_Materials provided_.

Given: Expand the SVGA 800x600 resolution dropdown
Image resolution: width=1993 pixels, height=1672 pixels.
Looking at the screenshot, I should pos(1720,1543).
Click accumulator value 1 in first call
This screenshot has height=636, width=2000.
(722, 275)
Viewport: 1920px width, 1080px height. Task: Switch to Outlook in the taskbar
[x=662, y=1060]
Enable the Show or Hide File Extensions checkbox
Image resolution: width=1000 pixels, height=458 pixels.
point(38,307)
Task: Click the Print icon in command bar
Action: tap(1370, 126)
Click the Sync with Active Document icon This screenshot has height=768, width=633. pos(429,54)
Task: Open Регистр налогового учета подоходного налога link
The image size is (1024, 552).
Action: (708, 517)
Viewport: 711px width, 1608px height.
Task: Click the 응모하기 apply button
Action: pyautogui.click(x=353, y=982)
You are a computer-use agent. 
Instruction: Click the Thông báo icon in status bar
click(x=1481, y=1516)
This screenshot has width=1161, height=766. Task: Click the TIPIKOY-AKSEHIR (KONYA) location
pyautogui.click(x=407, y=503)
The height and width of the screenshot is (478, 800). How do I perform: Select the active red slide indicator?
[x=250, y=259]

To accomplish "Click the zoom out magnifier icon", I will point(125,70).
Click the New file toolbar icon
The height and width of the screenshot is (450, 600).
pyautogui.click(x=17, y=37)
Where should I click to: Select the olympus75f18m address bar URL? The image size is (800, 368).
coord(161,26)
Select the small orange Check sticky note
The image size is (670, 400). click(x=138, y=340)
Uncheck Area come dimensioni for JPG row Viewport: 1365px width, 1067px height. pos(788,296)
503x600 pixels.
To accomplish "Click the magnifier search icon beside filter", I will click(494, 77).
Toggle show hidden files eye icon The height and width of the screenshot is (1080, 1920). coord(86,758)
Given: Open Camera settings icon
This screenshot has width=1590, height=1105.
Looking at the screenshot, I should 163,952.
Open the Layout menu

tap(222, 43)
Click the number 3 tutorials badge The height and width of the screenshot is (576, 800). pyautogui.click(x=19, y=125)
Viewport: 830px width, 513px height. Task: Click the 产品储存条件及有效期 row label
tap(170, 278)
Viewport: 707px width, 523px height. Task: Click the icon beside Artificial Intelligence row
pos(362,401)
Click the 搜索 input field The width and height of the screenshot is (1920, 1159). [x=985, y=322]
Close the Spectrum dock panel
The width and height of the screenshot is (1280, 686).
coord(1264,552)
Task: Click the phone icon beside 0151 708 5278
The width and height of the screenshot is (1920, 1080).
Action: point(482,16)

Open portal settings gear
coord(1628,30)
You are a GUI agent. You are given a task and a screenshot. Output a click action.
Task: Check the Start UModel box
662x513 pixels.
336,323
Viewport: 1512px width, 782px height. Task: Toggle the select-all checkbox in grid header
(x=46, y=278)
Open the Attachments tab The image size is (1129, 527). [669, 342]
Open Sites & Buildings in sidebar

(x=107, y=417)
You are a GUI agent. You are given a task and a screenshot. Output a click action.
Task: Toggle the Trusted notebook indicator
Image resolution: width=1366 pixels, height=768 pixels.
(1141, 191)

_Work to do_.
Can you transcribe all of the data above line for line, without any changes?

_Solution to the exercise_.
Given: Expand the SVGA 800x600 resolution dropdown
Image resolution: width=1993 pixels, height=1672 pixels.
Looking at the screenshot, I should pos(1720,1543).
Click accumulator value 1 in first call
This screenshot has height=636, width=2000.
(722, 275)
Viewport: 1920px width, 1080px height. Task: Switch to Outlook in the taskbar
[x=662, y=1060]
Enable the Show or Hide File Extensions checkbox
Image resolution: width=1000 pixels, height=458 pixels.
point(38,307)
Task: Click the Print icon in command bar
Action: tap(1370, 126)
Click the Sync with Active Document icon This screenshot has height=768, width=633. pos(429,54)
Task: Open Регистр налогового учета подоходного налога link
The image size is (1024, 552).
Action: (708, 517)
Viewport: 711px width, 1608px height.
Task: Click the 응모하기 apply button
Action: pyautogui.click(x=353, y=982)
You are a computer-use agent. 
Instruction: Click the Thông báo icon in status bar
click(x=1481, y=1516)
This screenshot has width=1161, height=766. Task: Click the TIPIKOY-AKSEHIR (KONYA) location
pyautogui.click(x=407, y=503)
The height and width of the screenshot is (478, 800). How do I perform: Select the active red slide indicator?
[x=250, y=259]

To accomplish "Click the zoom out magnifier icon", I will point(125,70).
Click the New file toolbar icon
The height and width of the screenshot is (450, 600).
pyautogui.click(x=17, y=37)
Where should I click to: Select the olympus75f18m address bar URL? The image size is (800, 368).
coord(161,26)
Select the small orange Check sticky note
The image size is (670, 400). click(x=138, y=340)
Uncheck Area come dimensioni for JPG row Viewport: 1365px width, 1067px height. pos(788,296)
503x600 pixels.
To accomplish "Click the magnifier search icon beside filter", I will click(494, 77).
Toggle show hidden files eye icon The height and width of the screenshot is (1080, 1920). coord(86,758)
Given: Open Camera settings icon
This screenshot has width=1590, height=1105.
Looking at the screenshot, I should 163,952.
Open the Layout menu

tap(222, 43)
Click the number 3 tutorials badge The height and width of the screenshot is (576, 800). pyautogui.click(x=19, y=125)
Viewport: 830px width, 513px height. Task: Click the 产品储存条件及有效期 row label
tap(170, 278)
Viewport: 707px width, 523px height. Task: Click the icon beside Artificial Intelligence row
pos(362,401)
Click the 搜索 input field The width and height of the screenshot is (1920, 1159). [x=985, y=322]
Close the Spectrum dock panel
The width and height of the screenshot is (1280, 686).
coord(1264,552)
Task: Click the phone icon beside 0151 708 5278
The width and height of the screenshot is (1920, 1080).
Action: point(482,16)

Open portal settings gear
coord(1628,30)
You are a GUI agent. You are given a task and a screenshot. Output a click action.
Task: Check the Start UModel box
662x513 pixels.
336,323
Viewport: 1512px width, 782px height. Task: Toggle the select-all checkbox in grid header
(x=46, y=278)
Open the Attachments tab The image size is (1129, 527). [669, 342]
Open Sites & Buildings in sidebar

(x=107, y=417)
You are a GUI agent. You are given a task and a screenshot. Output a click action.
Task: Toggle the Trusted notebook indicator
Image resolution: width=1366 pixels, height=768 pixels.
(1141, 191)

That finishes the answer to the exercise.